Blasphemy Laws Continue to Persecute Christians
By Aidan Clay
Washington, D.C. August 23 (International Christian Concern) – A Christian girl allegedly found carrying burned pages of the Quran was arrested Friday and could be punished by death for blasphemy. Accusations that the girl defiled the Quran stoked a furor of public anger in a poor outlying district of Islamabad. Several Christian homes were burned by a Muslim mob that had called for the girl's execution. Hundreds of Christians have since fled the area.
Rimsha Misrak was arrested for blaspheming Islam on August 16 after she was allegedly spotted by neighbors with a plastic bag containing burned pages of the Quran in the Meira Abadi district of Islamabad. The accusations started when Muhammad Hammad, a 23-year-old Muslim, claimed he had caught Rimsha "red-handed" with the burnt pages from the Quran and Islamic prayers in Arabic. According to a police official, however, there was little evidence suggesting the girl had burned, or even possessed, any Islamic texts in the bag she was carrying.
Rimsha, who relatives say is 12 years old, reportedly has Down syndrome, though ICC sources in Islamabad have not been able to verify the child's mental state. Rimsha is being held in police custody in Rawalpindi on charges of blasphemy and is expected to appear in court before the end of the month.
"I met the girl at the police station when she was arrested and she is suffering from trauma," Xavier P William, the Country Director of Masihi Foundation Pakistan, told BBC. "The crowd wanted to burn her alive… She is an innocent child - she doesn't even know what she did. She is in a state of shock. Her bail is being filed this week and she will hopefully be released."
The day following Rimsha's arrest, a Muslim mob, ranging from 600 – 1,000 people, set several Christian homes ablaze, assaulted Rimsha's mother and sister, and called for the child to be burned to death as a blasphemer. Hundreds of Christians have since fled their homes in fear for their lives.
"More than 250 Christian families moved to safer places after the allegation," Shalom Basharat, a human rights activist in Islamabad, told ICC. "The mob encompassed the Christians' houses and demanded the 'blasphemer' to be hanged. The angry mob tortured Rimsha's parents and other Christians. They blocked the main Kashmir Highway for hours and chanted slogans against Rimsha."
After the flight of Christians from the area, Basharat said that Christian homes were broken into and looted. "The mob attacked the Christians' houses and damaged the main gates, doors, and windows," he explained. "Some of the Christians spent that night on the footpaths and the day (August 17) in the parks without food and water. However, church leadership and political representatives… played a vital role by providing shelter and food to the displaced Christian families."
Pakistan's blasphemy codes have frequently been used to harass Christians or settle tribal disputes under the protection of law. Some believe that Rishma's case was stirred for no other reason than jealousy and religious rivalry within the community.
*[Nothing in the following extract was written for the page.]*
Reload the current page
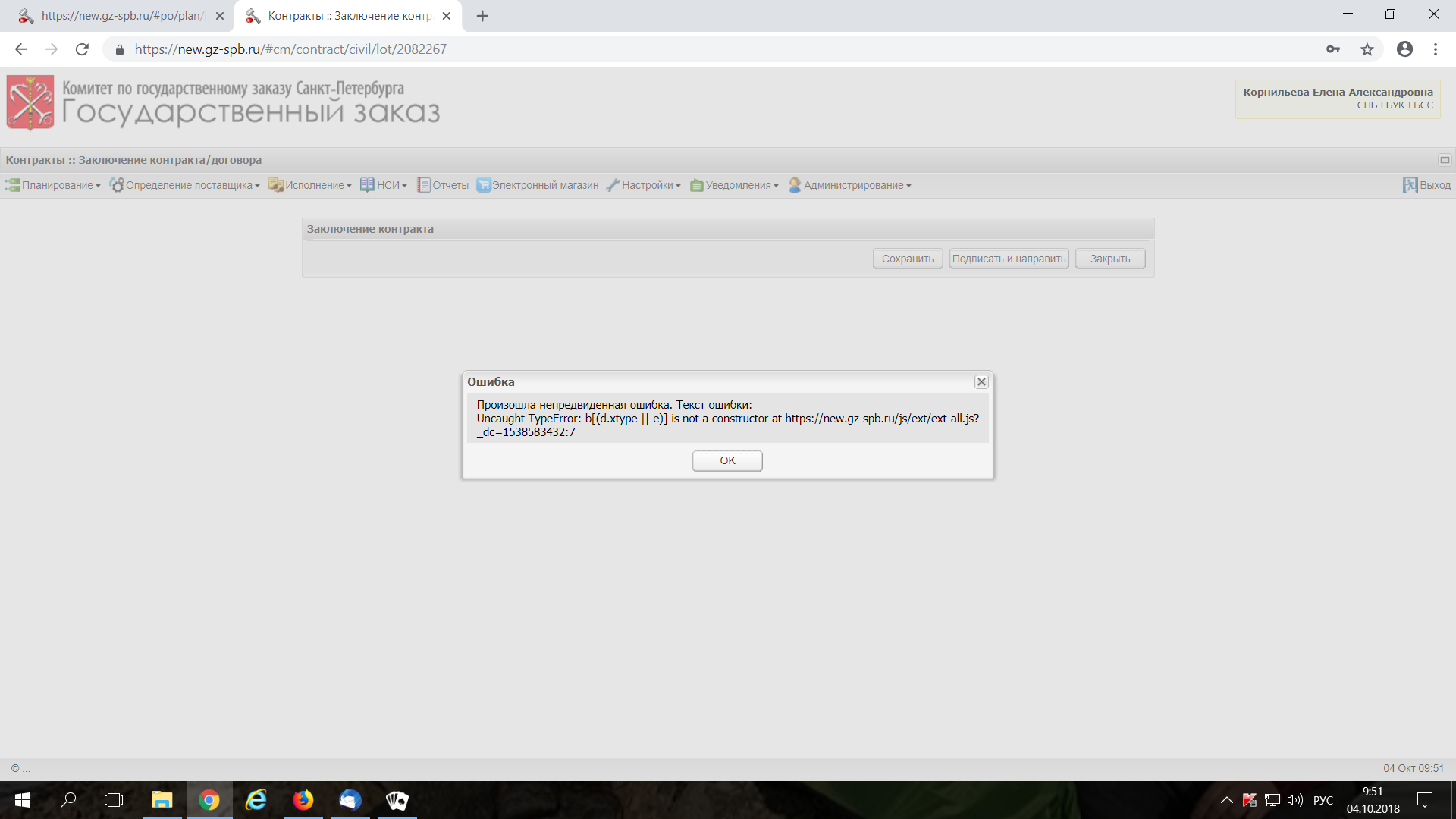 [82, 49]
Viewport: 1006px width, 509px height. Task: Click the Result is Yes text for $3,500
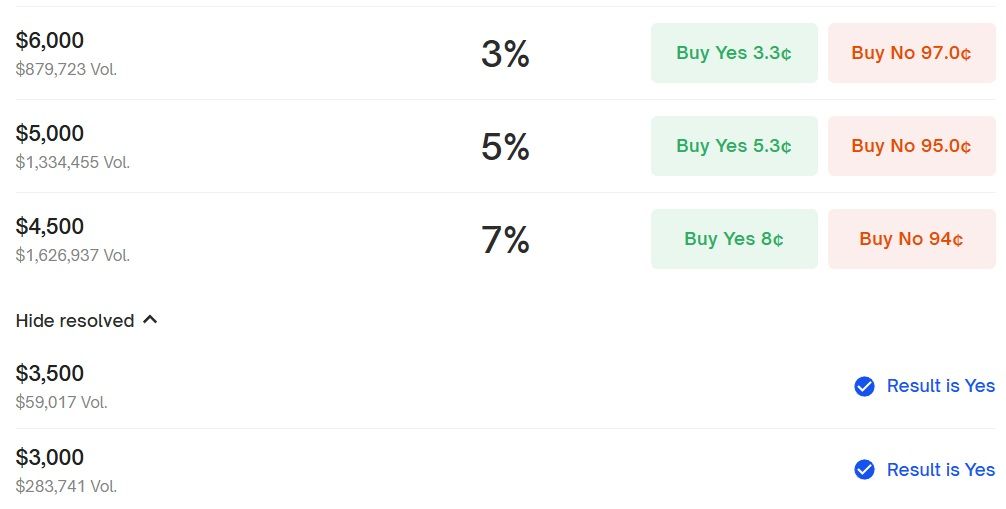pyautogui.click(x=941, y=386)
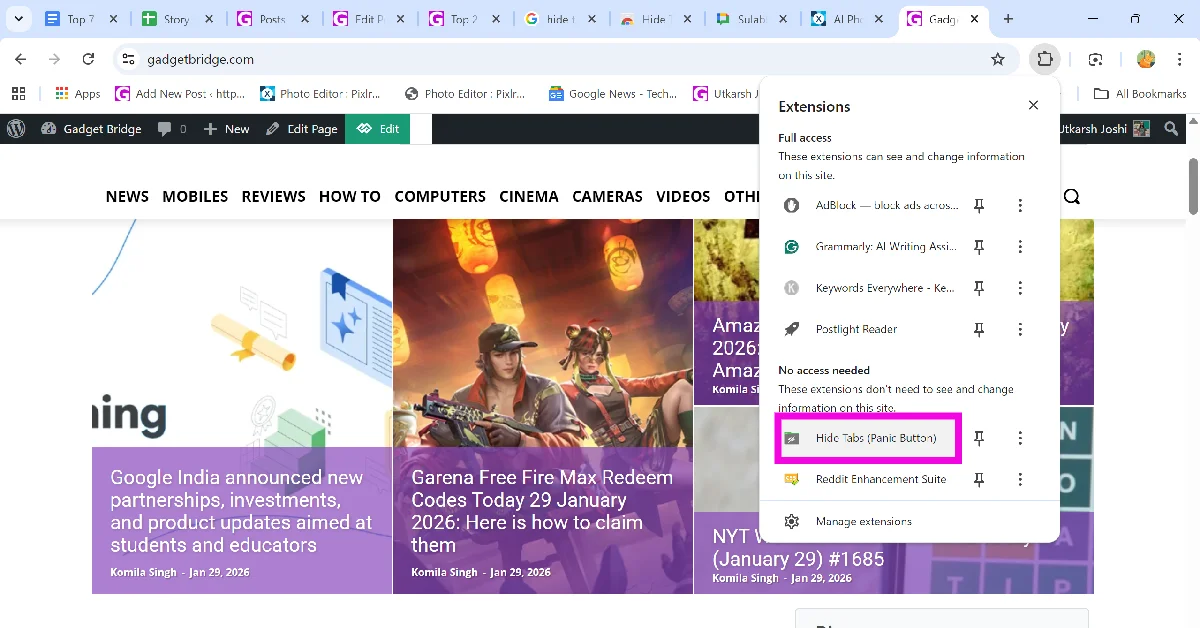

"A few Christian families in Meira Abadi are financially sound and live better than some local Muslims. As a result of hatred against the non-Muslim community, a poor Christian family was targeted to teach other Christians a lesson," said an ICC source in Islamabad who asked that his name not be disclosed for security reasons.
Pakistan's President Asif Ali Zardari took "serious note" of Rimsha's arrest, saying, "Blasphemy by anyone cannot be condoned, but no one will be allowed to misuse the blasphemy law for settling personal scores," according to a spokesman. The Interior Ministry was ordered to investigate the incident.
Under Pakistan's blasphemy laws, anyone found guilty of insulting Muhammad or defiling the Quran can face life in prison or execution. Though it is rare for an offender to be executed by a Pakistani court verdict, 46 of the 1,060 people charged for blasphemy between 1986 and 2011 have been killed by mob justice while awaiting trial or after having been acquitted, according to a report by the advocacy group Human Rights First. In a recent case, for example, thousands of Muslims dragged a man accused of blasphemy from a police station in Bahawalpur, beat him to death and set his body on fire in July.
In the case of Rimsha, however, Paul Bhatti, the head of the Ministry of National Harmony in Pakistan, is hopeful the blasphemy accusations will soon be forgotten once charges are dropped. "If [Rimsha] is not guilty, some can understand and they can forgive," Mr. Bhatti, whose brother Shahbaz Bhatti was assassinated last year by the Pakistani Taliban for advocating reform of the blasphemy laws, told The Washington Post. "But there are people who just want to have death."